Immune index: A gene and cell prognostic signature for immunotherapy response prediction in hepatocellular carcinoma

Abstract

The heterogeneity of tumor immune microenvironment (TIME) plays important roles in the development and immunotherapy response of hepatocellular carcinoma (HCC). Using machine learning algorithms, we introduced the immune index (IMI), a prognostic model based on the HCC immune landscape. We found that IMI low HCCs were enriched in stem cell and proliferating signatures, and yielded more TP53 mutation and 17p loss compared with IMI high HCCs.

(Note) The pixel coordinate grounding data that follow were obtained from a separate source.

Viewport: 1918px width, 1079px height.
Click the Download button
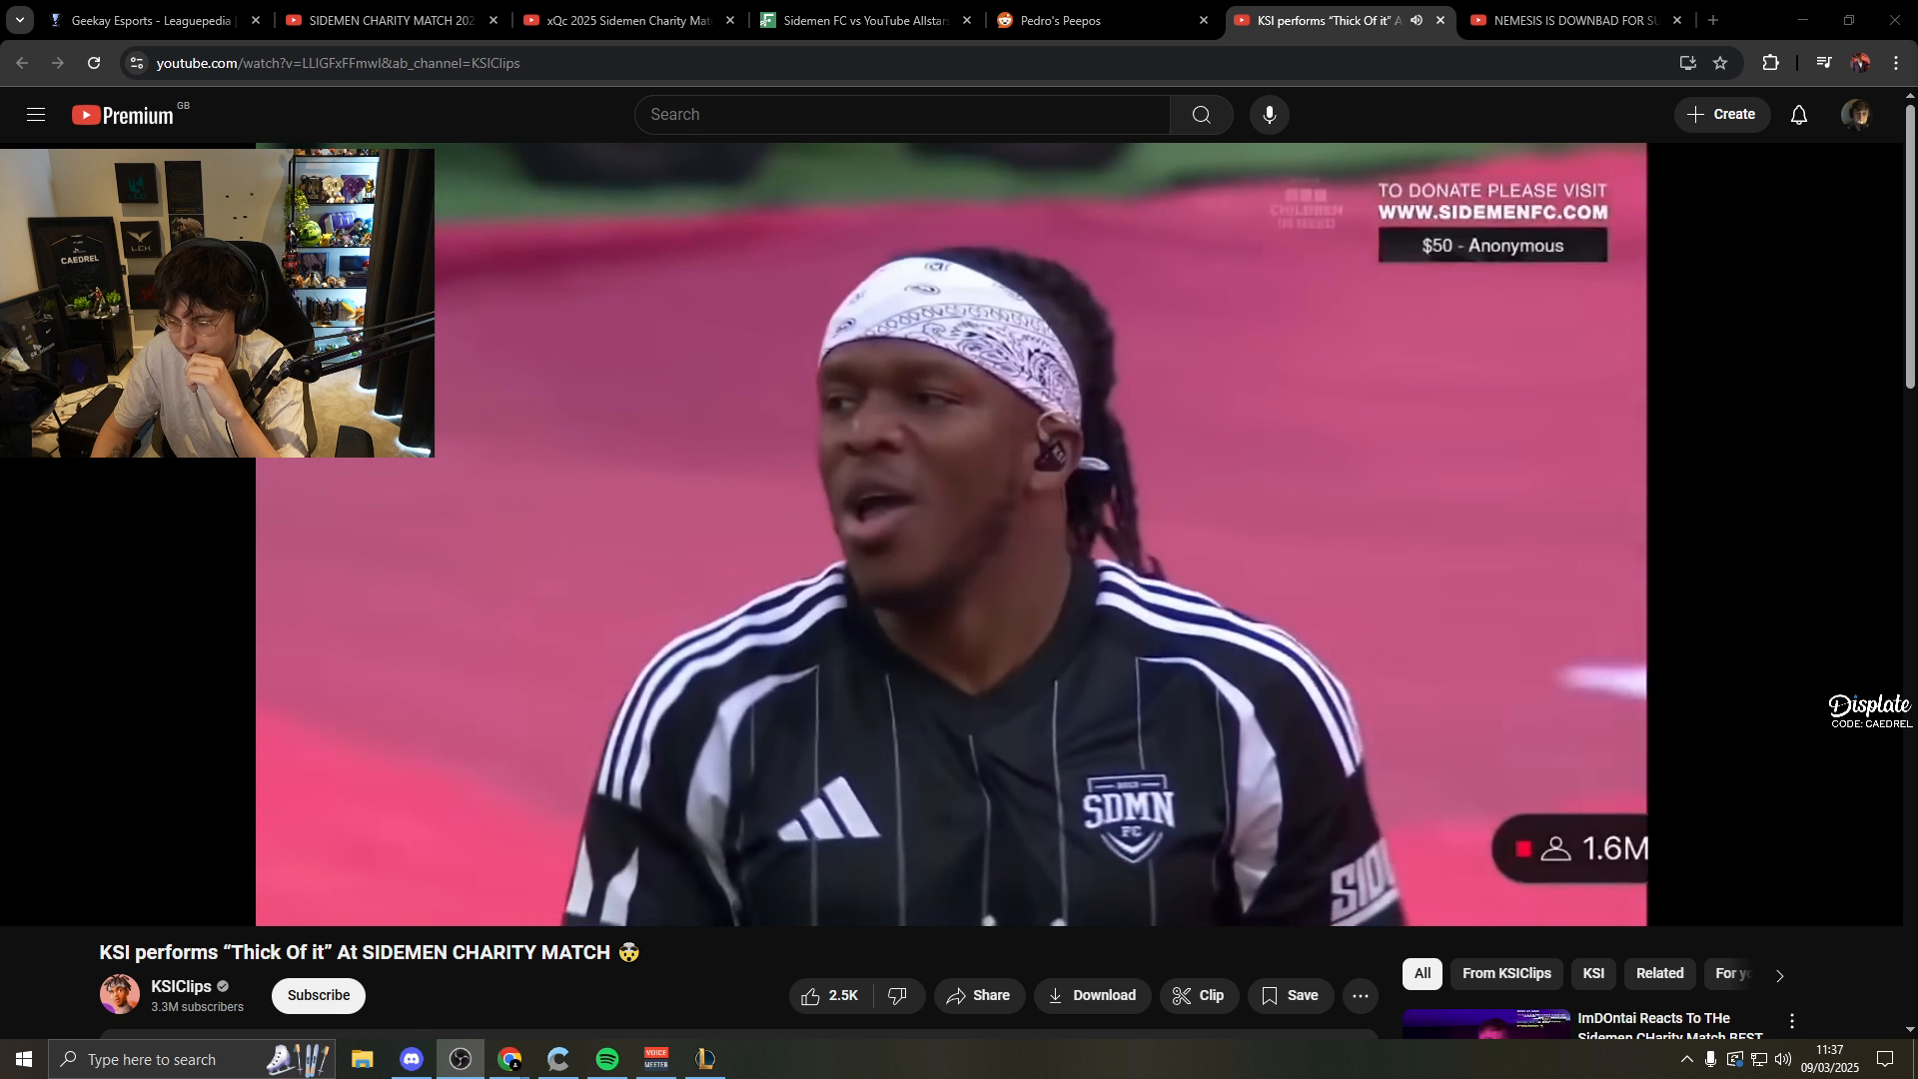(x=1092, y=996)
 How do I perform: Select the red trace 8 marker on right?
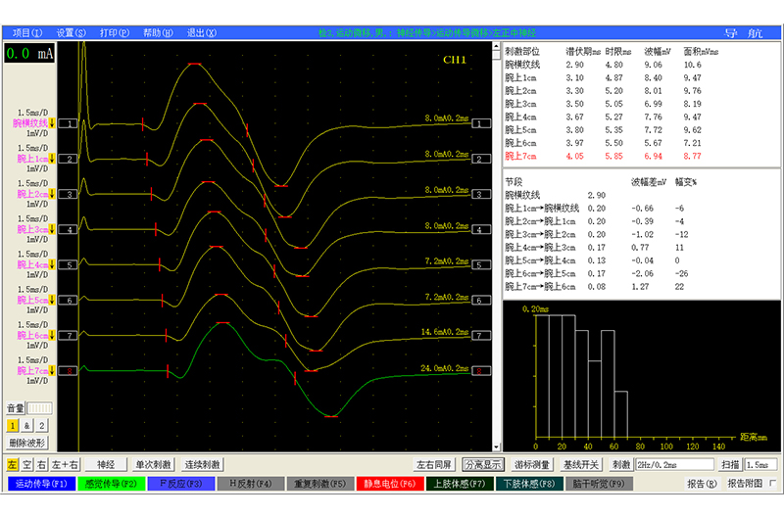point(480,371)
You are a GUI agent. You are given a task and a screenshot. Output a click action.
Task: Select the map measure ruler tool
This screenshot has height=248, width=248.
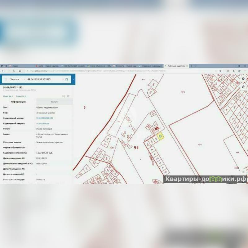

More importantly, patients with high IMI exhibited better immune-checkpoint blockade (ICB) response. To facilitate clinical application, we employed machine learning algorithms to develop a gene model of the IMI (IMIG), which contained 10 genes. According to our HCC cohort examination and single-cell level analysis, we found that IMIG high HCCs exhibited favorable survival outcomes and high levels of NK and CD8+ T cells infiltration. Finally, after coculture with autologous tumor infiltrating lymphocytes, IMIG high tumor cells exhibited a better response to nivolumab treatment. Collectively, the IMI and IMIG may serve as powerful tools for the prognosis, classification and ICB treatment response prediction of HCC.